The cheesecake, which came with chocolate marbling, tasted a little too jelak for me. Just a few spoonfuls, and I was done. The caramel sauce, on the other hand, was really addictive. It was salty-sweet, with a slightly bitter aftertaste. It was the reason I kept coming back for seconds.
Finally, we finished off with the Earl Grey Tea-ramisu ($6.50). Now, this cake was the physical definition of moist.

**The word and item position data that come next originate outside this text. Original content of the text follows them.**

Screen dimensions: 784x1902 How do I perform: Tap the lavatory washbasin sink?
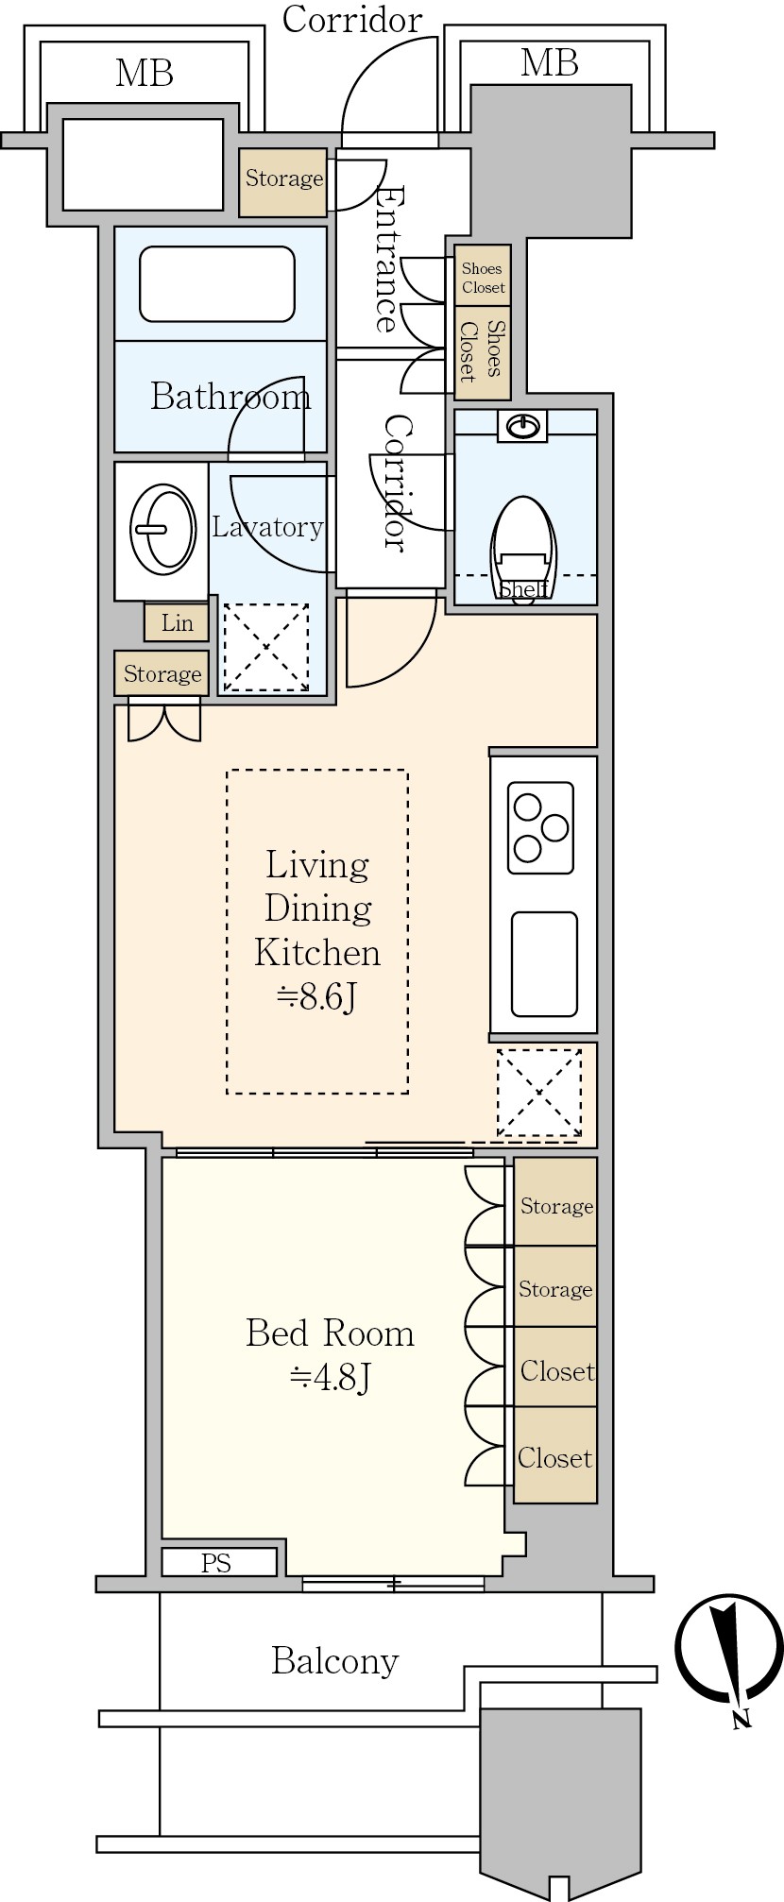(163, 530)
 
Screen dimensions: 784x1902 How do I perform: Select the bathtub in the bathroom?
(217, 284)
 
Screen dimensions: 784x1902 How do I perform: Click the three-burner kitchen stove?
(540, 827)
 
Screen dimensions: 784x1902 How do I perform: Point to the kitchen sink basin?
(544, 963)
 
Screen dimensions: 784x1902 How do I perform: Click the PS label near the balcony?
(216, 1563)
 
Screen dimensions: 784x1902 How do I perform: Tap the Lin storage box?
(177, 622)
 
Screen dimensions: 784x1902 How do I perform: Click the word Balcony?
(335, 1661)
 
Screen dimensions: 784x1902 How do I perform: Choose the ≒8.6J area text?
(317, 997)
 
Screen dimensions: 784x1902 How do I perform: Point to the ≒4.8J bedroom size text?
(330, 1379)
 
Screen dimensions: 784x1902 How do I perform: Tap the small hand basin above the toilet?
(522, 427)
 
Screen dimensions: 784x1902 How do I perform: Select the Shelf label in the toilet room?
(524, 589)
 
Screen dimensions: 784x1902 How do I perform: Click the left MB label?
(145, 74)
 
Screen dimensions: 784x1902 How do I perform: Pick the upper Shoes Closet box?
(483, 276)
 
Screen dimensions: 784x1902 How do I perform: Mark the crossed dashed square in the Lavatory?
(265, 647)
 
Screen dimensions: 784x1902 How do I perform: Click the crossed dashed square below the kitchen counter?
(539, 1093)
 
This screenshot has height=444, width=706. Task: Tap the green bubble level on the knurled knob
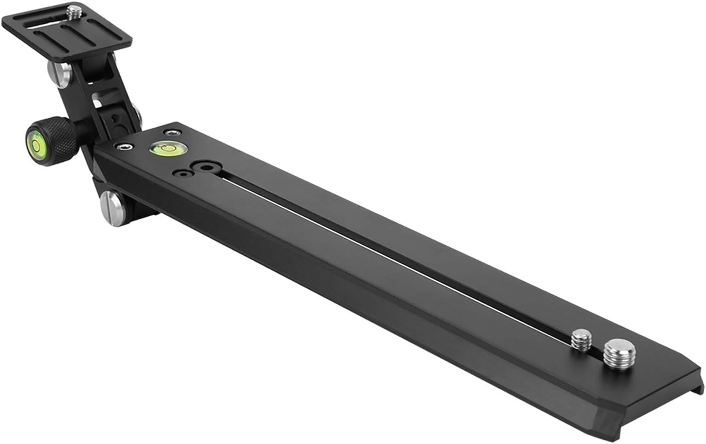tap(36, 140)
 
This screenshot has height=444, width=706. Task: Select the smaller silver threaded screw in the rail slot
tap(582, 339)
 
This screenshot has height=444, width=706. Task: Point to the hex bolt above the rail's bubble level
tap(173, 133)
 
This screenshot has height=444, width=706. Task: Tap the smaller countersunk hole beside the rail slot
tap(182, 174)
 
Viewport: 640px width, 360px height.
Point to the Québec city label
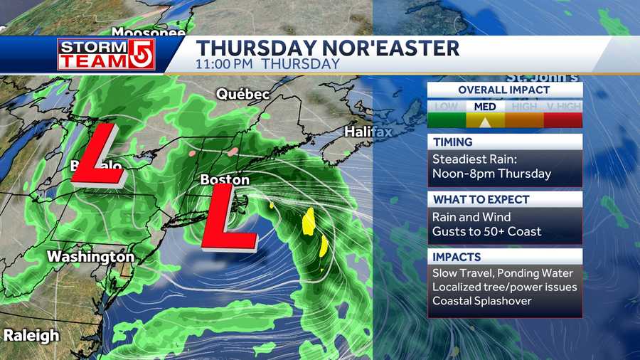click(243, 94)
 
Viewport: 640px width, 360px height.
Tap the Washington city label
click(90, 256)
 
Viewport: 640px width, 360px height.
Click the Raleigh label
click(31, 335)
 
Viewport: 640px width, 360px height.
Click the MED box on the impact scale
click(484, 107)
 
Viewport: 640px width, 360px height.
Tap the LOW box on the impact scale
click(446, 107)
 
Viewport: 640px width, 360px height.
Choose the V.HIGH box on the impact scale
click(563, 107)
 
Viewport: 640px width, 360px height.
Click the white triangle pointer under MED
click(485, 122)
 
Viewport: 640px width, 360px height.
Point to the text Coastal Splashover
click(484, 302)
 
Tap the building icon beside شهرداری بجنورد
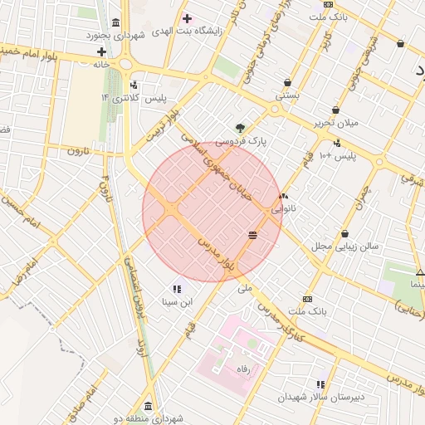click(114, 22)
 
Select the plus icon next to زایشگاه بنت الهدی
click(187, 17)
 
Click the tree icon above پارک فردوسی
click(241, 128)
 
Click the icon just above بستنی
click(287, 83)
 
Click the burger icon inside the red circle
click(252, 236)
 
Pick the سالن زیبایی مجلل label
click(345, 247)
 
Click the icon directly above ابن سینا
click(176, 288)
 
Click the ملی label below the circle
click(244, 288)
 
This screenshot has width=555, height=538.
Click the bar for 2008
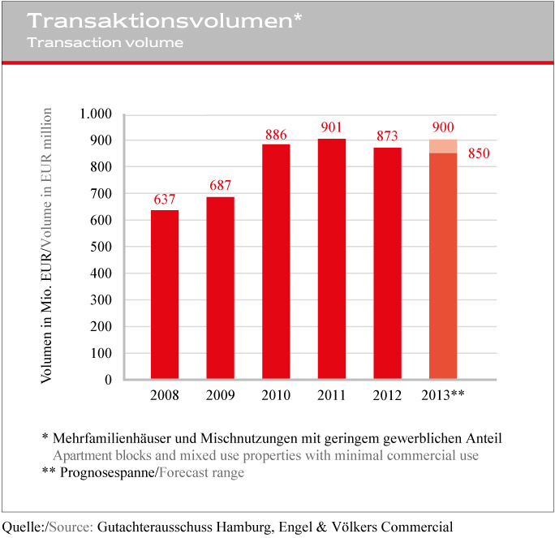165,295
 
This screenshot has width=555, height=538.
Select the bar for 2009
221,288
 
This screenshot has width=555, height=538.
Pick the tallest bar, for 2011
332,259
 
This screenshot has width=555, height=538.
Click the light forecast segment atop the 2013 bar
443,146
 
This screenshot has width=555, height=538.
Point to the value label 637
165,200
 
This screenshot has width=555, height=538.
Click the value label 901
331,127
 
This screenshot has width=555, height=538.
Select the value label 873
387,136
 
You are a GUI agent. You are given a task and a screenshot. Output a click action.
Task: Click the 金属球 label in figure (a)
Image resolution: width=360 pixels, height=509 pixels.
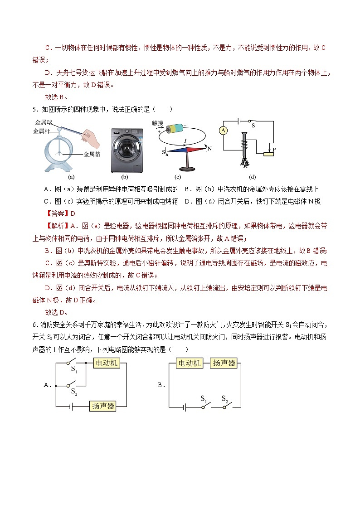click(x=43, y=123)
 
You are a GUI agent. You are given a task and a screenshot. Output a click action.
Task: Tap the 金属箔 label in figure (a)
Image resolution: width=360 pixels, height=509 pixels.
click(x=92, y=154)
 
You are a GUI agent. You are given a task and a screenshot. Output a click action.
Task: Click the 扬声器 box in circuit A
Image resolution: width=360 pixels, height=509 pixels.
click(x=102, y=406)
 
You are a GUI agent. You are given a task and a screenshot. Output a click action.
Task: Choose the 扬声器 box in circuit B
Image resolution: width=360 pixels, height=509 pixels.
click(x=223, y=363)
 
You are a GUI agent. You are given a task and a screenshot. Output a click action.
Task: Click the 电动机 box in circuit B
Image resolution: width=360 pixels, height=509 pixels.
click(x=190, y=363)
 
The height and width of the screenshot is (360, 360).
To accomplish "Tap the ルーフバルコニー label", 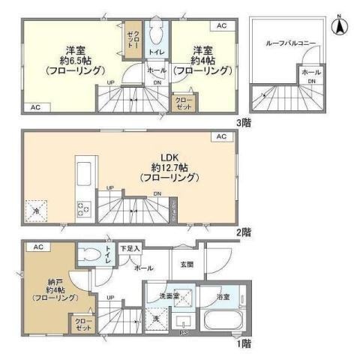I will [x=290, y=44].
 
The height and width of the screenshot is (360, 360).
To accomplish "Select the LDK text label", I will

The tiramisu was covered in milk chocolate shavings, and the ladyfingers were coated in layers of Earl Grey mascarpone, giving it a creamy texture. I was pleased to find that the tiramisu wasn’t sugary sweet like all the other desserts I’d had preceding it. Everything about it was pillowy and mild.
Ambience at Shubby Sweets
Do note that Shubby Sweets only does takeaways. No seats are available here, although your desserts will be neatly packed into boxes or plastic containers for you to enjoy elsewhere. Apart from baked goods, Shubby Sweets also sells pretty household items including picture frames and dishes.
My colleague and I were quite impressed by the minimalistic, contemporary set-up in the air-conditioned store. It stood out to us amidst all the other convenience stores dotting the sleepy neighbourhood.
Shubby Sweets takes the cake – no pun intended. While I’ll never order so many things at one go again, I’ll definitely return for more. They switch things up on their menu every week, so stay tuned to their Facebook page for any announcements. If you’re lucky, you might get to try other interesting treats such as their Smores Choux and Gula Melaka Cheesecake!
Address: 42 Chai Chee Street, #01-68, Singapore 461042
Opening hours: Wed-Fri 1:30pm to 6:30pm, Sat-Sun 12:30pm to 6:30pm
Tel: 8419 9614
Shubby Sweets is a Muslim-owned dessert shop.
This is an independent review by Eatbook.sg.